Unilever chose to partner with viral content site Upworthy for its Project Sunlight sustainability initiative because the two companies share the same fundamental objective – “worthiness” – according to the FMCG company’s senior vice president of marketing Marc Mathieu.

An image from Unilever’s Project Sunlight film.

The partnership is connected to Unilever’s digital incubator initiative Go Global that has seen the company invest in digital marketing start-ups to “take risks” with new marketing platforms. As part of the deal Unilever will place native advertising on Upworthy and sponsor selected content related to sustainability in an effort to promote the Project Sunlight campaign. 

Upworthy was founded in 2012 and last year was named by Fast Company as “the fastest growing media site of all time”. The site curates popular content from around the internet and repackages it with additional images, videos and trademark headlines designed to draw people in to articles via social networks. Detractors of Upworthy have criticised the site for adopting “click bait” tactics, with those “You’ll Never Believe What Happened Next”-type headlines sometimes failing to live up to the quality of the content users are linked through to.

Mathieu told Marketing Week that while Upworthy is famed for its headlines, the company was attracted to the site because its users engage most with the emotional content – key to building engagement with Project Sunlight.

He added: “To me what’s important, whatever [people think of the headlines], is that the overarching idea of worthiness is the very mechanic it is built on…their interests are the same as ours: the fundamental objective is worthiness.”

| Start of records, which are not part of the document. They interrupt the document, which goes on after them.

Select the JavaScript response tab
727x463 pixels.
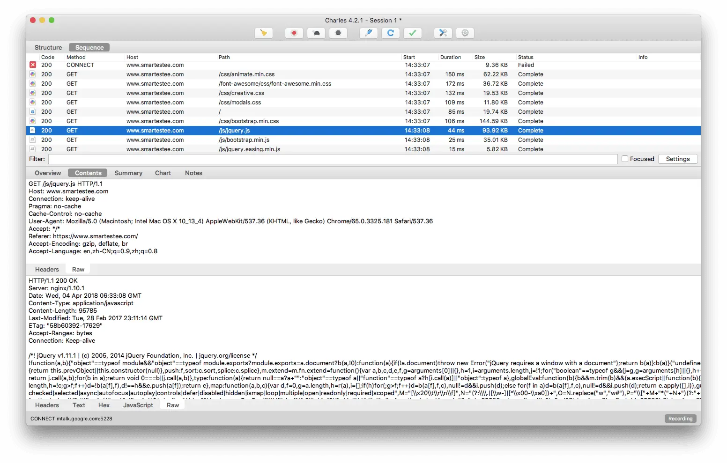[x=138, y=405]
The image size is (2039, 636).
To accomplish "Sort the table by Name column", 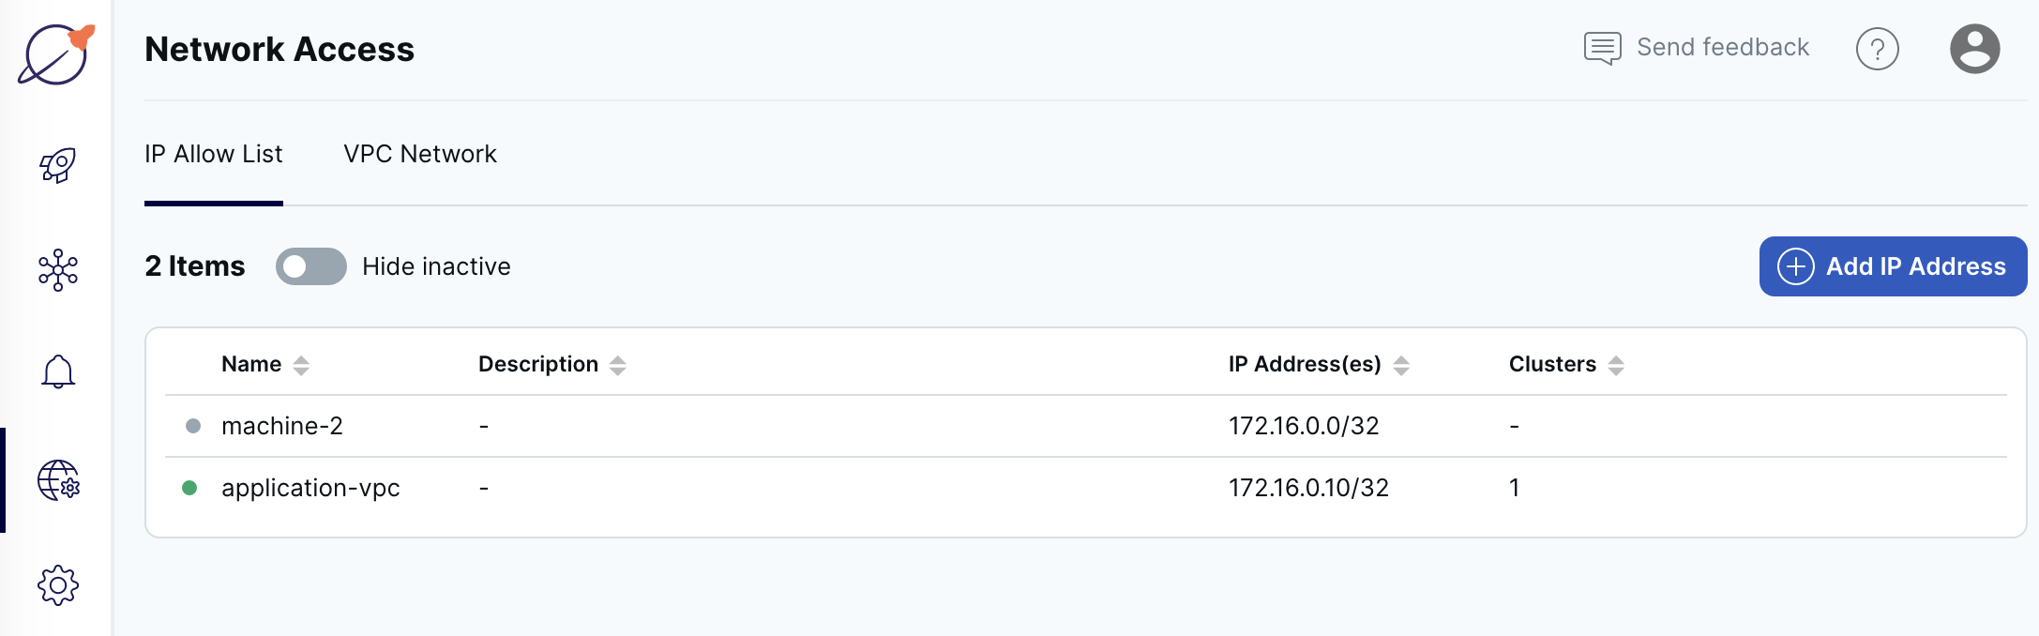I will 301,364.
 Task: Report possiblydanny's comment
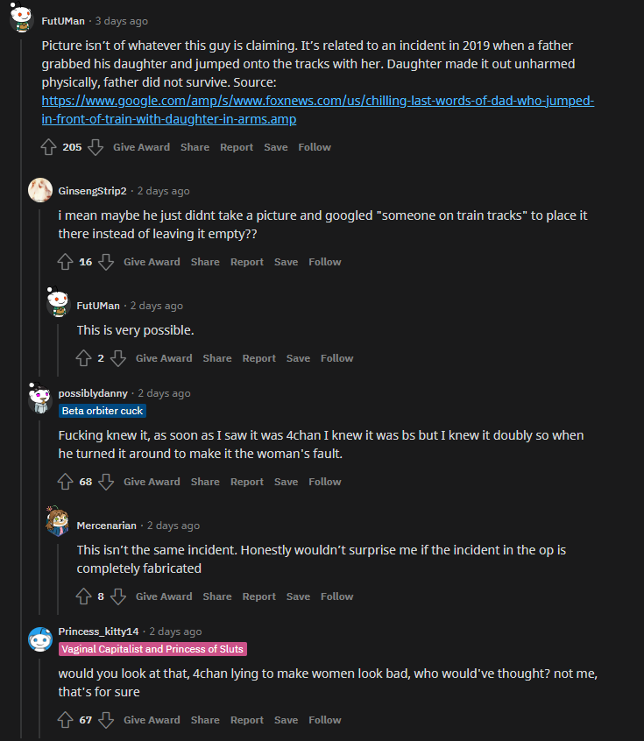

The Upworthy partnership also gives Unilever an opportunity to explore new platforms and marketing insights in a “non-mainstream” way. Mathieu says this fits with the goals of its Go Global programme, helping “start-ups scale up” and change Unilever’s approach to marketing as a result.

Unilever launched its Project Sunlight initiative in December last year in five markets including the UK. It aims to inspire people to see the future in a more positive light and help consumers live their lives in a more sustainable way.

In February Unilever signed a “seven-figure” deal with Guardian News and Media’s freshly launched content marketing division Guardian Labs. It has seen the publisher host native advertising around the subject of sustainable living in the Guardian’s Life & Style and Teachers network sections.

Mathieu said these efforts have already reached 10 million consumers in the first month alone and that Unilever saw particular success with a “save a banana” native advertising campaign that looked to raise awareness that 1 million bananas go to waste each year.

The subject of native advertising has sparked many debates at this week’s Ad Week Europe. Yesterday (1 April) at the event Mashable’s chief revenue officer Seth Rogin denounced the practice as “complete bullshit”. He added: “The word native means absolutely nothing…[it is mostly] about tricking people…some big sites are risking ruining their core value of trust and I would like for a global news site to stand up and say ‘absolutely not, no branded content here’.

When asked about the risks of native advertising potentially fooling consumers into thinking promotional messages are editorial content, Mathieu responded that in the case of Project Sunlight, Unilever has “nothing to hide”.

He added: “For me, the question about native should be more about being purposeful. We must make sure what we do people care about and that what we talk about does not feel alien. 

“In the past it was about talking at them. I have talked before about moving from a model that has been creating a myth and telling it to finding a truth and sharing it. We need to find a model that people embrace. That’s a more natural procedure. It’s putting people over advertising.”